### REQUESTS
1. Reproduce the passage of the GFiles award page starting at "Gfiles award is" and ending at "of the government.".
2. According to the GFiles award page, in which city does the award ceremony take place every year?

Gfiles award is an annual award presented to Civil Servants at the national level in India for extraordinary achievements in governance. This award is constituted by GFiles magazine, a national magazine on bureaucracy and governance. Winners are selected by the a jury comprising former senior bureaucrats and without the intervention of the government.

First award ceremony took place in 2012. The award ceremony takes place every year in Delhi. Recent award ceremony took place on 12 December at Civil Services Officers Institute(CSOI) where 13 Civil Servants were awarded.

Jury

Prabhat Kumar (Former Cabinet Secretary, Govt. of India) 
A 1964 batch UP Cadre IAS officer Sh. Prabhat Kumar has nearly forty years of rich and varied experience at various levels of governance from grassroots levels in the state to the highest level in the Center. He was the Cabinet Secretary of India during the Prime Ministership of Sh.Atal Bihari Vajpayee. Thereafter, he served as Governor of Jharkhand.

### INFORMATION SHOWN
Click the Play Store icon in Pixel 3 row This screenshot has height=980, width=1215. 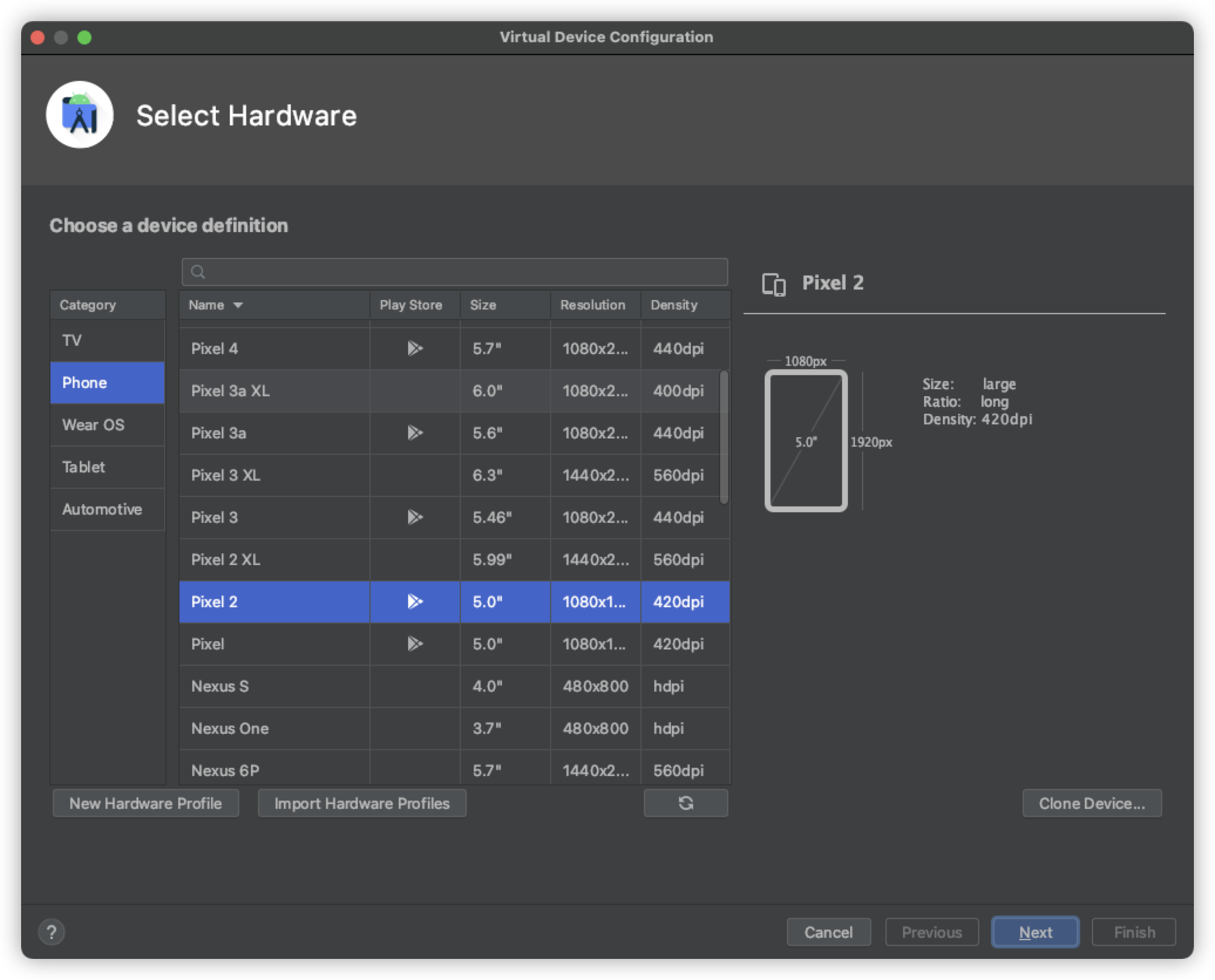[x=415, y=518]
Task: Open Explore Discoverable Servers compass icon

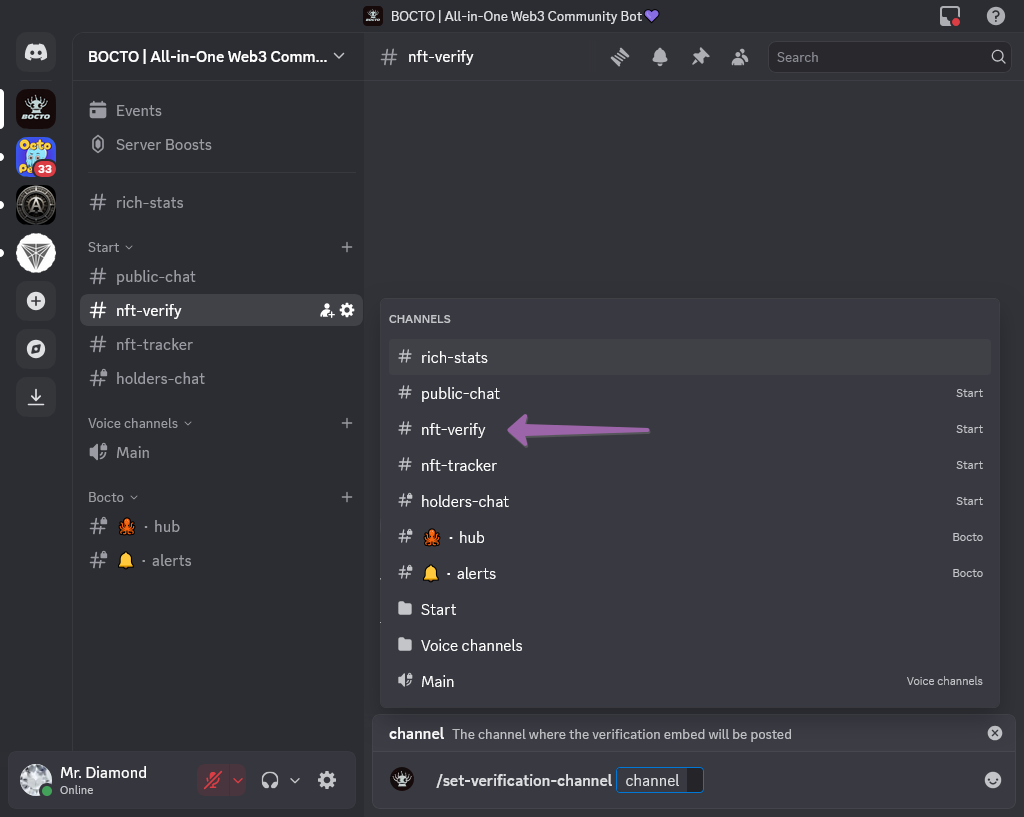Action: tap(36, 349)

### EXERCISE ANSWERS
1.
Gfiles award is an annual award presented to Civil Servants at the national level in India for extraordinary achievements in governance. This award is constituted by GFiles magazine, a national magazine on bureaucracy and governance. Winners are selected by the a jury comprising former senior bureaucrats and without the intervention of the government.

2. Delhi